= Work order =
Answer with the number of lines in the listing below that contain the word "agent", and nothing else.

= Data =

============

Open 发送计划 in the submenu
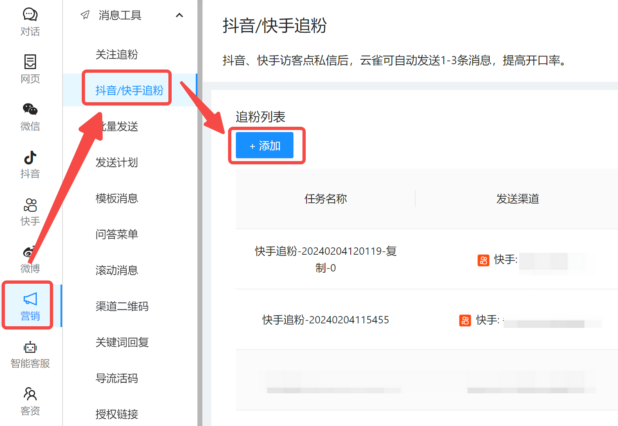This screenshot has width=618, height=426. [116, 162]
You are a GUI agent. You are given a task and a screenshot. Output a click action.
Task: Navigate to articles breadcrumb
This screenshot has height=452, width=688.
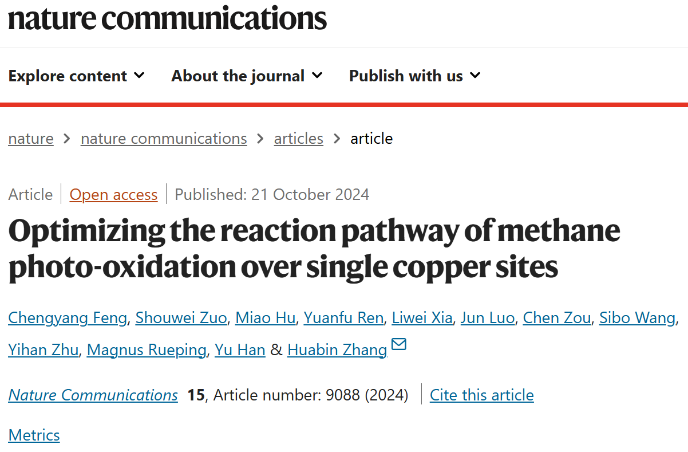(299, 139)
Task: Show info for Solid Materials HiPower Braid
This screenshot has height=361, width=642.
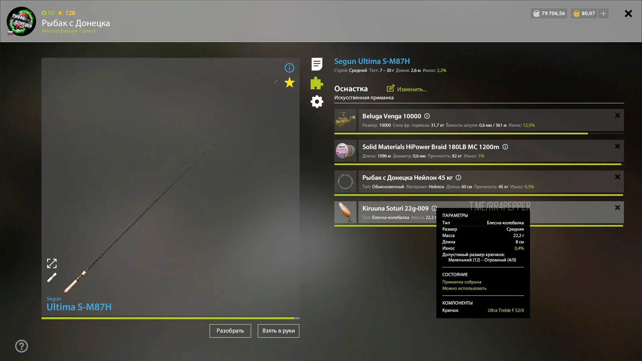Action: point(505,147)
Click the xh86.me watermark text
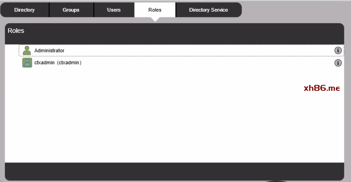351x182 pixels. 322,88
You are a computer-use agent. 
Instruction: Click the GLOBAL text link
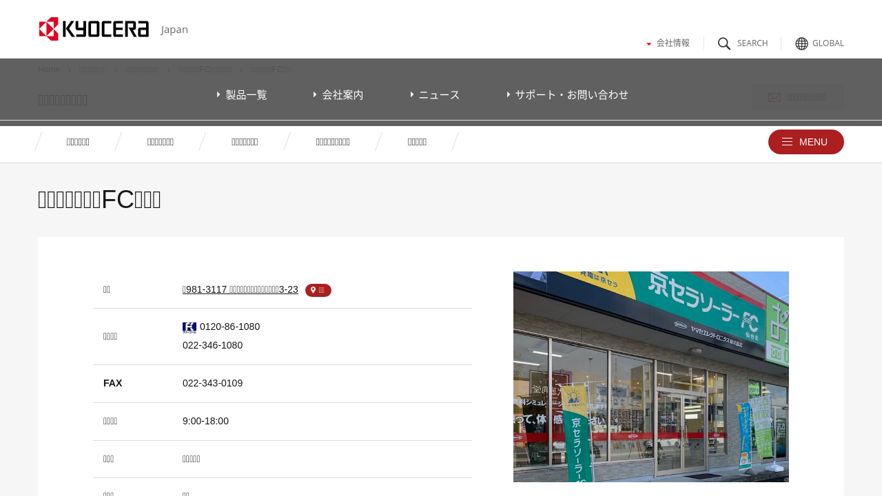pyautogui.click(x=828, y=43)
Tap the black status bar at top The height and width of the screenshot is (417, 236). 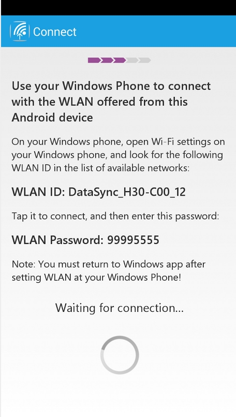(x=119, y=8)
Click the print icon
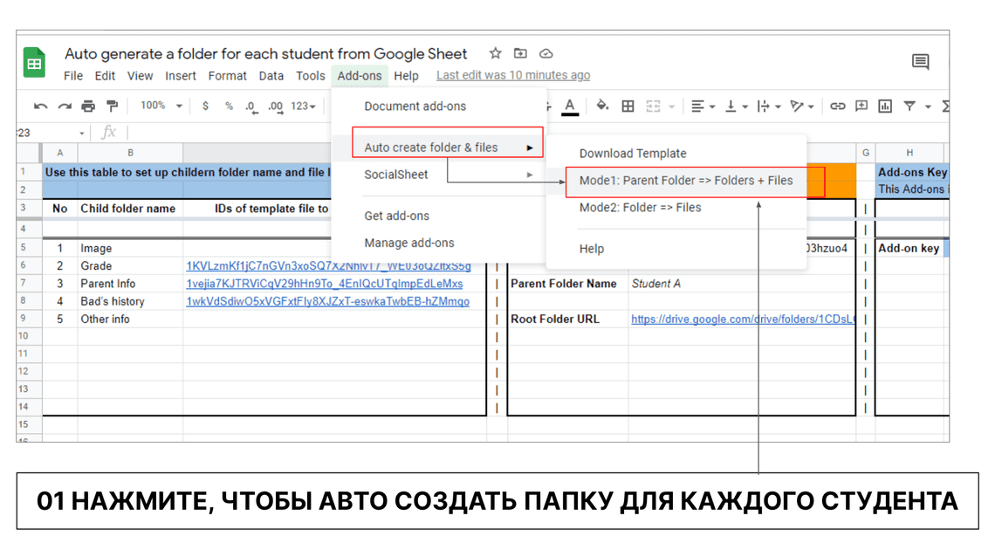The image size is (995, 543). pyautogui.click(x=88, y=107)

============

= Result below =
2